Wed, Feb 9, 2011 4:53 PM

In this case, proving a negative about unexpected acceleration of Toyota cars:

formatting link

Sudden acceleration in Toyota vehicles not an electronic issue, U.S. study finds

I had thought of calling this post a Car Talk question for comp.arch.

When I got my car back from the dealer from servicing the last time, it did something weird and a little scary, like suddenly decide that it didn't want to go anywhere right after I had pulled out of a parking spot. The service manager offered to examine the car again, but I told him I'd rather see how difficult it was to reproduce the problem.

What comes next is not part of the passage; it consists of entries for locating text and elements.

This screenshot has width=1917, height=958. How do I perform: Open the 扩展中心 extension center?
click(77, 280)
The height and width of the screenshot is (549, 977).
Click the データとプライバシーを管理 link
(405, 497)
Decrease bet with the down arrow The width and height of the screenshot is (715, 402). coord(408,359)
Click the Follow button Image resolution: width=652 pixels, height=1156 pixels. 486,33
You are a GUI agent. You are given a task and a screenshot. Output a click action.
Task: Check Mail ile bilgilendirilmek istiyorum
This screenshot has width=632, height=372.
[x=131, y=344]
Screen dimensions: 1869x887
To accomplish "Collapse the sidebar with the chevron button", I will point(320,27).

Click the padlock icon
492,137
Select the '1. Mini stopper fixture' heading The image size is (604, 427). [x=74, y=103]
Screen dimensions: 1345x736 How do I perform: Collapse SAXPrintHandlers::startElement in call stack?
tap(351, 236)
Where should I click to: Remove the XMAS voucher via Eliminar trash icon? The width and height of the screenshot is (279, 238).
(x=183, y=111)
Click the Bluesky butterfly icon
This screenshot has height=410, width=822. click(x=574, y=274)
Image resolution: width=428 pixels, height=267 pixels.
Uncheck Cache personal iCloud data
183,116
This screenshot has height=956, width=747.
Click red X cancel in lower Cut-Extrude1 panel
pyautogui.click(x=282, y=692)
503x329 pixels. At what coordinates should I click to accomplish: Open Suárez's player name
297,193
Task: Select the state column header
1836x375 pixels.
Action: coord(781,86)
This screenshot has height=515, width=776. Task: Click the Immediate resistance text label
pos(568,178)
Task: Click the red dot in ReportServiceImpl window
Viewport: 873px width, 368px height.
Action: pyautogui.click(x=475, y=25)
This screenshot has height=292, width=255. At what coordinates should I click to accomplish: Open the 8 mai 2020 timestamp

The problem occurred just twice and hasn't happened again in three months. My suspicion is that the "servicing" put my stateful vehicle into some weird state that was not easy to duplicate, and that, having gone twice through some critical section of code, the car has forgotten all about the experience.

The only people I know of who do enough testing with machines that are stateful in ways that are hard even to enumerate would be people who work with microprocessors. I wonder if anyone at a water cooler at NASA has noted that it wasn't Intel, but someone else, who discovered the problem with the Sandy Bridge chipset.

Now, I'm a bit of a cranky old carmudgeon, and my instinct is to shrug my shoulders at my car dealer and at NASA and say, "Oh, well, I never thought you knew what you were doing, anyway." Intel doesn't know what it's doing either, but by now it either knows it or should know it. NASA has proven beyond a reasonable shadow of a doubt that it is uneducable.

My question is this: does anyone in this business believe that it is possible to uncover all corner cases by any plausible testing protocol that someone would actually spend the money for? By "all corner cases," I mean enough that corner cases would never be discovered in the wild after having escaped discovery in the testing labs.

Robert.

- T
- Terje Mathisen
  
  Contact options for registered users
Vote on answer
posted
13 years ago

Wed, Feb 9, 2011 5:44 PM

"cranky old CARmudgeon"? :-)

[snip]

The only way to do this is to manually inspect the code and design test inputs to trigger every possible permutation of internal states.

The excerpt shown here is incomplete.